EXTRACTO PROPORCIONADO »
· · · · ·
Aquel día habíamos realizado
planes independientes, Javier y José Ramón, por una parte, y Jesús y yo, por
otra. No coincidimos salvo en el desayuno y en la cena. El barco era tan
inmenso que podías vagar por él sin encontrar a nadie conocido. Era una ventaja
para mantener tu espacio, pero era una faena para organizar planes conjuntos.
Javier y José Ramón se habían
encontrado con nuestros compañeros de mesa en Haines mientras tomaban una
cerveza. Habían charlado abundantemente de todo un poco y habían profundizado
en algunos temas, incluso de política, un tema escabroso con la mayoría de la
gente. Eran gente agradable y martina nos había tomado cariño. Preguntaba por
nosotros a menudo. Carlota estaba siempre pendiente de su hermana.
El espectáculo de aquella noche estaba
dedicado a las estrellas del rock. Cantaron canciones de Michael Jackson,
Sting, Santana, Elvis y muchos otros con unas coreografías sugerentes. Fueron
45 minutos bien elaborados que arrancaron los entusiastas aplausos del público,
entregado a la causa de la diversión y el goce.
Al terminar no sabíamos muy bien
qué hacer. Nos esperaba un nuevo madrugón, aunque no estábamos muy dispuestos a
irnos a dormir tan pronto, por lo que dimos un paseo por el barco y nos fuimos,
sin demasiada convicción, a la discoteca de la cubierta 13. El panorama no era
demasiado desolador. Tampoco animaba mucho. Algunos pasajeros bailaban al tran
tran. José Ramón propuso salir a la pista y yo no opuse ninguna resistencia.
Empezamos a bailar de la forma
más estrambótica que se nos ocurrió y para nuestra sorpresa fuimos secundados
por un grupo de cuatro jóvenes de aspecto oriental que eran de Vancouver. Se
pusieron a imitarnos, lo cual nos animó a ser más gamberros y poco después
estábamos todos bailando en grupo y animando el cotarro. Tanto, que todos los
que se asomaban a la discoteca se quedaban y algunos entraban en la pista por
el buen ambiente que reinaba.
El tiempo de pandemia había sido
devastador para los que nos gusta bailar. De ser algo habitual pasó a ser algo tan
esporádico que fue excepcional. ¡Qué ganas teníamos de bailar y corrernos una
juerga! El crucero nos ofreció la posibilidad de quitarnos la espina y disfrutar
desenfrenadamente.
A partir de aquel momento fuimos
considerados los bailones de la discoteca, un gran honor, sin duda.
· · · · ·
PRUÉBALO »
Copia del relato sobre el crucero el tramo que va desde "Empezamos a bailar" hasta "ambiente que reinaba.".

[Datos recopilados]
· · · · ·
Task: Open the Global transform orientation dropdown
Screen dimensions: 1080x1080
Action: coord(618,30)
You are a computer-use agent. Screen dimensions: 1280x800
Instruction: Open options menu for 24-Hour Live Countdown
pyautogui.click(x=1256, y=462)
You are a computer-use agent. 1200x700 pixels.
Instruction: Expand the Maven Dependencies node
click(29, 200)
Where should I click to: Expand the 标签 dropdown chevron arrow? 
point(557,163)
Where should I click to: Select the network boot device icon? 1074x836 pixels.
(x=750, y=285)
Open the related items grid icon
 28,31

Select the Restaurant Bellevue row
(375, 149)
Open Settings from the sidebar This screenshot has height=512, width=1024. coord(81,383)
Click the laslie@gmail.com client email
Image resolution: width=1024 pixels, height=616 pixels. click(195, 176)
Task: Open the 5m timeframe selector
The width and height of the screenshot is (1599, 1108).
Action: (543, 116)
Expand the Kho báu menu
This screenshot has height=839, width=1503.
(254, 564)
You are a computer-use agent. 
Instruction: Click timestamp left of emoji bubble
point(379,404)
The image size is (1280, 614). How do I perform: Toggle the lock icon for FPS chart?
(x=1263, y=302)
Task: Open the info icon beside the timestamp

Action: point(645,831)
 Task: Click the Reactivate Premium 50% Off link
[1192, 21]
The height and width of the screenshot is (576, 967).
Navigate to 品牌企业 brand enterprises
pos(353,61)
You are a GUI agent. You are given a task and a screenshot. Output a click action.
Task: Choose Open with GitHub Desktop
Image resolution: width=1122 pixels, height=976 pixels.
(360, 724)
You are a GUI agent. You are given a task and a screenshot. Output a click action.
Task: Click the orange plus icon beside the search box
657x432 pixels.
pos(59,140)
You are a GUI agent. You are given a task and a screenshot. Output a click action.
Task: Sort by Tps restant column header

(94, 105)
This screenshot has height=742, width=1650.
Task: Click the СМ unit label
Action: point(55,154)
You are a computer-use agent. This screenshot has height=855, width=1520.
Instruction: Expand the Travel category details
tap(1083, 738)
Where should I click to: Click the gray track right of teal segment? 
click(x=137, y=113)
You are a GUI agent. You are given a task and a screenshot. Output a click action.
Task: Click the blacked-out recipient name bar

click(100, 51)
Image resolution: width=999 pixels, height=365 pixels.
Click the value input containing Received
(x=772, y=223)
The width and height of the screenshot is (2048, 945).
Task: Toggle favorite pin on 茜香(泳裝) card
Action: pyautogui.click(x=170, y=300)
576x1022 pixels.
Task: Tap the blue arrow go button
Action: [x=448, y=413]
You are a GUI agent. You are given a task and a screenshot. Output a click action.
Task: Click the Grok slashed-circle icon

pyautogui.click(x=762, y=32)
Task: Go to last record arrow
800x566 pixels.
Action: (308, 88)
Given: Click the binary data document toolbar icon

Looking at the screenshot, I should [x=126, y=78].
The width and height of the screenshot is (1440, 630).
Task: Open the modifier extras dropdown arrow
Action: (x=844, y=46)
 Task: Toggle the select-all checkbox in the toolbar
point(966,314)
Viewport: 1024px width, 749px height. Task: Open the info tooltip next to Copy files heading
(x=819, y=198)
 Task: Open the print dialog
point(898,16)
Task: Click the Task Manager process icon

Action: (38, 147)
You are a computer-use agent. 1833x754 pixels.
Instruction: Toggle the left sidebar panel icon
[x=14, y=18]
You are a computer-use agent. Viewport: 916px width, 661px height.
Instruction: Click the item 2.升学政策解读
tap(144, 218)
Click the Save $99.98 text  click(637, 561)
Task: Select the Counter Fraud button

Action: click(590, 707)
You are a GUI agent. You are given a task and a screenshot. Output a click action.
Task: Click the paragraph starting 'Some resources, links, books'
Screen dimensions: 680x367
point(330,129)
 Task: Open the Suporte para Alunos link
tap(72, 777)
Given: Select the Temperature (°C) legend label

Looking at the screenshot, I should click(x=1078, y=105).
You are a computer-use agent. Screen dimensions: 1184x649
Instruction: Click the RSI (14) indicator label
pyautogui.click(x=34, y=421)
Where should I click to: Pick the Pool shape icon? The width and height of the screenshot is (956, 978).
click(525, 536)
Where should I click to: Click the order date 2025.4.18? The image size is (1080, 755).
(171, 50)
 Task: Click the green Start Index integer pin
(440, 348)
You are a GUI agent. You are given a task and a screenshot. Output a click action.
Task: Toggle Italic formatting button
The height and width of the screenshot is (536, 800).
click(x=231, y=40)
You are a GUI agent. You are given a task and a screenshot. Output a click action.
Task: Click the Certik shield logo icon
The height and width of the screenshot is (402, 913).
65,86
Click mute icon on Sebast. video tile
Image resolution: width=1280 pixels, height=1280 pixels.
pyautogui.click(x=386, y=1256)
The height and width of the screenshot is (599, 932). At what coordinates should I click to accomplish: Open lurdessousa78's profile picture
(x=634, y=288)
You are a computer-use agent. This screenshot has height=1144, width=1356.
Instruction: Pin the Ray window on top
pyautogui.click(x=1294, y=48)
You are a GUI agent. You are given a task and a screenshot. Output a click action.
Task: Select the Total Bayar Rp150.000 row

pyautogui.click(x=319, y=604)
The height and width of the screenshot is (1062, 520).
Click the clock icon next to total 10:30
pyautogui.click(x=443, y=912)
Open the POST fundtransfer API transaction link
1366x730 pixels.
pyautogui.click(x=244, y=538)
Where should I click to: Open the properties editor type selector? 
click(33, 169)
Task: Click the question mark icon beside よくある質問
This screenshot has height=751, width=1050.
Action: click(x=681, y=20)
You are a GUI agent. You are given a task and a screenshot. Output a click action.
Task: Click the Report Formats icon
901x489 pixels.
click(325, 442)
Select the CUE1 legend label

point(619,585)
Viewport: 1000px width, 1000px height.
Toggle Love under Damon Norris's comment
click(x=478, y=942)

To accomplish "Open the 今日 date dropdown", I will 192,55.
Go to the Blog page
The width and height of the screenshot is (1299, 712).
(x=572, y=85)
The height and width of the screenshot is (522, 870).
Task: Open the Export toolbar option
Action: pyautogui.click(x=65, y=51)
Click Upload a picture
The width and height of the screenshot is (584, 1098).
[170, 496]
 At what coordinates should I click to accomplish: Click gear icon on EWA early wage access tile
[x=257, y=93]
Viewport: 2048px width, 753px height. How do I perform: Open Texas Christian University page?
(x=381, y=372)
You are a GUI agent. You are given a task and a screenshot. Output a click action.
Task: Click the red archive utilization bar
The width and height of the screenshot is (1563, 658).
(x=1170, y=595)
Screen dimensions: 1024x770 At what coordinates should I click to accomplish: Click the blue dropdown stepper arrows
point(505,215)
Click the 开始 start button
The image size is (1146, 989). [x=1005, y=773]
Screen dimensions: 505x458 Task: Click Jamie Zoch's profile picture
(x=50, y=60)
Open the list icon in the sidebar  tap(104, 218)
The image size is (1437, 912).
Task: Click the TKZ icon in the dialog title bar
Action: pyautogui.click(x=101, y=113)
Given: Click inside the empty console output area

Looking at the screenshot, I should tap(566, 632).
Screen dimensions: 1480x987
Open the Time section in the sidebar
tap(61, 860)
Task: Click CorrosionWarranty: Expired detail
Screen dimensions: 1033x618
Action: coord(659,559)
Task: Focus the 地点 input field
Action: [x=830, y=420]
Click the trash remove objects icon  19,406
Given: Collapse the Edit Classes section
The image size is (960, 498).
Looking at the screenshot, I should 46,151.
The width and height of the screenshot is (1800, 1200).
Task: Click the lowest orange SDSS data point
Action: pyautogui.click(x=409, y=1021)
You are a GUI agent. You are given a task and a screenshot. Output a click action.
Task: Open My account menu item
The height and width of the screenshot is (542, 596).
· · · · ·
SOLUCIÓN DEL EJERCICIO »
Empezamos a bailar de la forma
más estrambótica que se nos ocurrió y para nuestra sorpresa fuimos secundados
por un grupo de cuatro jóvenes de aspecto oriental que eran de Vancouver. Se
pusieron a imitarnos, lo cual nos animó a ser más gamberros y poco después
estábamos todos bailando en grupo y animando el cotarro. Tanto, que todos los
que se asomaban a la discoteca se quedaban y algunos entraban en la pista por
el buen ambiente que reinaba.